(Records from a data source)
%%

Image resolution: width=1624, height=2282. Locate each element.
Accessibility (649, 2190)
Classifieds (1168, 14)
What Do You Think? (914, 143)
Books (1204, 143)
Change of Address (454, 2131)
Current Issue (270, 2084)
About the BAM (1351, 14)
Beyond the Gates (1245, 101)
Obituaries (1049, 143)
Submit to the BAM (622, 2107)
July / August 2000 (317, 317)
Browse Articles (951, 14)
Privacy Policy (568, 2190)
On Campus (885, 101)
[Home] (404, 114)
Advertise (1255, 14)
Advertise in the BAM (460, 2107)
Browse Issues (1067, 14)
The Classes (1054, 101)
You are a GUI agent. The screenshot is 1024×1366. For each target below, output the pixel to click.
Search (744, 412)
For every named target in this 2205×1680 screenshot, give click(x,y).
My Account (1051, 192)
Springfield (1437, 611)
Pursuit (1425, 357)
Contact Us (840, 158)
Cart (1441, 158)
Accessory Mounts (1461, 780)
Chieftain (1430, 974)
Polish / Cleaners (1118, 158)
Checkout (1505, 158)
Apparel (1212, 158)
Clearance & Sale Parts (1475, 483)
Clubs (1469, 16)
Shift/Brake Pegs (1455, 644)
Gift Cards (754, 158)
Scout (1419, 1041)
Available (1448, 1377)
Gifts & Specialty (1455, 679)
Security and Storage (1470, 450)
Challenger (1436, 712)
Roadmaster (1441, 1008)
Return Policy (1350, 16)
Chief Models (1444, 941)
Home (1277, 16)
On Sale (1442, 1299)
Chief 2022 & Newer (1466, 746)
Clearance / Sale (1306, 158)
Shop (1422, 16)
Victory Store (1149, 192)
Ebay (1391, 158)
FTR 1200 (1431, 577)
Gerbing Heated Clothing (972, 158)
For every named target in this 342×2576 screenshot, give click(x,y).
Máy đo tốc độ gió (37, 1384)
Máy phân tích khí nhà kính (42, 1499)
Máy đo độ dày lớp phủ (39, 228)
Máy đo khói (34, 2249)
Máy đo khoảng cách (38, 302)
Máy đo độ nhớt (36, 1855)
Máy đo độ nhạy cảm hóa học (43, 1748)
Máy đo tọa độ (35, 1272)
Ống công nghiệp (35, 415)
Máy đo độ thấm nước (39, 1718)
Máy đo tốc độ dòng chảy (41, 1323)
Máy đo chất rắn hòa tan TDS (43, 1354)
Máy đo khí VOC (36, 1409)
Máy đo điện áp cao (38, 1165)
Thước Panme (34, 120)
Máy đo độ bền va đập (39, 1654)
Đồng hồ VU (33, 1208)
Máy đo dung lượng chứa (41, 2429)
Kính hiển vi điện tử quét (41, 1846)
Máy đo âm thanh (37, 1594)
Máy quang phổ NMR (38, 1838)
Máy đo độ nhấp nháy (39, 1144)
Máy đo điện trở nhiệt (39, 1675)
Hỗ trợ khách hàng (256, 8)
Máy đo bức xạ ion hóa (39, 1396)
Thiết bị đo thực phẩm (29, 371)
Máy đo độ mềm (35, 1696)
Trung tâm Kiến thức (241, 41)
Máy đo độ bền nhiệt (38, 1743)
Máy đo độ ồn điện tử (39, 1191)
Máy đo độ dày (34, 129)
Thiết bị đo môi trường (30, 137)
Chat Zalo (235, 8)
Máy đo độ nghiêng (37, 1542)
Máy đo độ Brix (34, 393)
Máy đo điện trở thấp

%%

• **PROMPT**
Filter the preceding entries down to the lines with "this".

• **ANSWER TO THE PROBLEM**
For every named target in this 2205×1680 screenshot, give click(x,y).
For every named target in this 342×2576 screenshot, give click(x,y).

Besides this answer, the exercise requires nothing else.